Maple-Thyme Corn Muffins
Yield: 12 muffins Prep: 20 min Bake: 20 – 30 Min
The earthy combination of fresh thyme and a little maple syrup dresses up the flavors of the basic corn muffin. For anything from turkey to seafood dishes, these muffins are a nice addition to any holiday spread.
For the Muffins:
1 cup all-purpose, gluten-free flour
¾ cup ground cornmeal
2 teaspoons baking powder
½ teaspoon baking soda
½ teaspoon salt
1 ½ teaspoons fresh thyme, finely chopped
1 cup low-fat sour cream or 2% Greek yogurt
¼ cup butter, melted and cooled
1 egg, extra large
3 tablespoons plus 1 teaspoon of maple syrup
1 tablespoon whole milk
Maple Thyme Glaze:
1 tablespoon unsalted butter, melted
1 ¼ teaspoons maple syrup
¼ teaspoon fresh thyme, minced
salt, one pinch
- Preheat oven to 350 degrees. Lightly grease a 12-cup muffin pan and line with paper baking cups. Set aside.

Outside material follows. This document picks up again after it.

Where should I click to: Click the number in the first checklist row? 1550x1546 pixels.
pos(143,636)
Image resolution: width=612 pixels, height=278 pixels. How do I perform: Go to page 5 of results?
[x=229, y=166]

- In a large mixing bowl, whisk together dry ingredients including gluten-free flour, cornmeal, baking powder, baking soda, salt and fresh thyme.
- In a medium mixing bowl, combine wet ingredients including sour cream, butter, egg, maple syrup and milk.
- Pour wet ingredients into dry ingredients and stir until well combined. Evenly distribute batter into the prepared muffin pan.
- Place in oven and bake for 20 to 30 minutes until a toothpick inserted comes out clean.
- While the muffins are in oven, combine all ingredients for the glaze in a mixing bowl and whisk together.
- Remove muffins from the oven. While still in pan, brush glaze over each muffin.
- Serve warm. If serving at a later time, cool on wire rack, place in air-tight container, re-warm in oven, and brush with glaze just before serving.